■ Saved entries
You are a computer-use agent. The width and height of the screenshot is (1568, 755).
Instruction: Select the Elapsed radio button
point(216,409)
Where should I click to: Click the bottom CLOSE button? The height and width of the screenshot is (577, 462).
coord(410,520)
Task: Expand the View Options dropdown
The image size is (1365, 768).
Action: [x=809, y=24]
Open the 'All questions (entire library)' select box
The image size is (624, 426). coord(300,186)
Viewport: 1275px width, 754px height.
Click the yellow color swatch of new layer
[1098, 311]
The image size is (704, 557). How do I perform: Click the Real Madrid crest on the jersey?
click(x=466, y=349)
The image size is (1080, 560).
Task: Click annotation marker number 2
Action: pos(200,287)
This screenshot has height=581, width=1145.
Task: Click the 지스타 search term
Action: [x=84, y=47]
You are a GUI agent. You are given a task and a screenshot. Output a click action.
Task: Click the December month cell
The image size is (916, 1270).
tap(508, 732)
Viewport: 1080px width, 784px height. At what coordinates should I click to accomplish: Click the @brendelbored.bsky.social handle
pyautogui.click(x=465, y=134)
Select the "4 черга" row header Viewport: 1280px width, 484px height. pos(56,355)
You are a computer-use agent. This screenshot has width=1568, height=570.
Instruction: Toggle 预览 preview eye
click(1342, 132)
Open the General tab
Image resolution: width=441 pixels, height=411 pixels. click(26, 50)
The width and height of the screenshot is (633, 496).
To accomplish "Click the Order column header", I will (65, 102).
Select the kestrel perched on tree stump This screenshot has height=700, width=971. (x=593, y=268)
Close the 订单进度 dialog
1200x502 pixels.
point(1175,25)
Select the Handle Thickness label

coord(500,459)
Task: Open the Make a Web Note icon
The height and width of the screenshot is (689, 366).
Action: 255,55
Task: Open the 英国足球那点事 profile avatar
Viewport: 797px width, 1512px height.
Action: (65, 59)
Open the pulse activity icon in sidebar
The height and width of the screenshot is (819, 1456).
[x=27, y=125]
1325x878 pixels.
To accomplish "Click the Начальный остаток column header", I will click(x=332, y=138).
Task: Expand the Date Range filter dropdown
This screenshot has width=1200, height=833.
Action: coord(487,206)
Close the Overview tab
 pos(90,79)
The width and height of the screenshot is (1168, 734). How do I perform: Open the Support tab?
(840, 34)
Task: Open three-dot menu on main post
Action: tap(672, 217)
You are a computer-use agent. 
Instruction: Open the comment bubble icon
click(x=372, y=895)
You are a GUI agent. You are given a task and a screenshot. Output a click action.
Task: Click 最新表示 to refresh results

■ ASSIGNMENT
Each line in the data is to be written out precisely.

■ EXERCISE SOLUTION
You are a computer-use agent. The width and height of the screenshot is (1568, 755).
Instruction: Select the Elapsed radio button
point(216,409)
Where should I click to: Click the bottom CLOSE button? The height and width of the screenshot is (577, 462).
coord(410,520)
Task: Expand the View Options dropdown
The image size is (1365, 768).
Action: [x=809, y=24]
Open the 'All questions (entire library)' select box
The image size is (624, 426). coord(300,186)
Viewport: 1275px width, 754px height.
Click the yellow color swatch of new layer
[1098, 311]
The image size is (704, 557). How do I perform: Click the Real Madrid crest on the jersey?
click(x=466, y=349)
The image size is (1080, 560).
Task: Click annotation marker number 2
Action: pos(200,287)
This screenshot has height=581, width=1145.
Task: Click the 지스타 search term
Action: [x=84, y=47]
You are a GUI agent. You are given a task and a screenshot. Output a click action.
Task: Click the December month cell
The image size is (916, 1270).
tap(508, 732)
Viewport: 1080px width, 784px height. At what coordinates should I click to accomplish: Click the @brendelbored.bsky.social handle
pyautogui.click(x=465, y=134)
Select the "4 черга" row header Viewport: 1280px width, 484px height. pos(56,355)
You are a computer-use agent. This screenshot has width=1568, height=570.
Instruction: Toggle 预览 preview eye
click(1342, 132)
Open the General tab
Image resolution: width=441 pixels, height=411 pixels. click(26, 50)
The width and height of the screenshot is (633, 496).
To accomplish "Click the Order column header", I will (65, 102).
Select the kestrel perched on tree stump This screenshot has height=700, width=971. (x=593, y=268)
Close the 订单进度 dialog
1200x502 pixels.
point(1175,25)
Select the Handle Thickness label

coord(500,459)
Task: Open the Make a Web Note icon
The height and width of the screenshot is (689, 366).
Action: 255,55
Task: Open the 英国足球那点事 profile avatar
Viewport: 797px width, 1512px height.
Action: (65, 59)
Open the pulse activity icon in sidebar
The height and width of the screenshot is (819, 1456).
[x=27, y=125]
1325x878 pixels.
To accomplish "Click the Начальный остаток column header", I will click(x=332, y=138).
Task: Expand the Date Range filter dropdown
This screenshot has width=1200, height=833.
Action: coord(487,206)
Close the Overview tab
 pos(90,79)
The width and height of the screenshot is (1168, 734). How do I perform: Open the Support tab?
(840, 34)
Task: Open three-dot menu on main post
Action: tap(672, 217)
You are a computer-use agent. 
Instruction: Open the comment bubble icon
click(x=372, y=895)
You are a GUI agent. You are given a task and a screenshot. Output a click action.
Task: Click 最新表示 to refresh results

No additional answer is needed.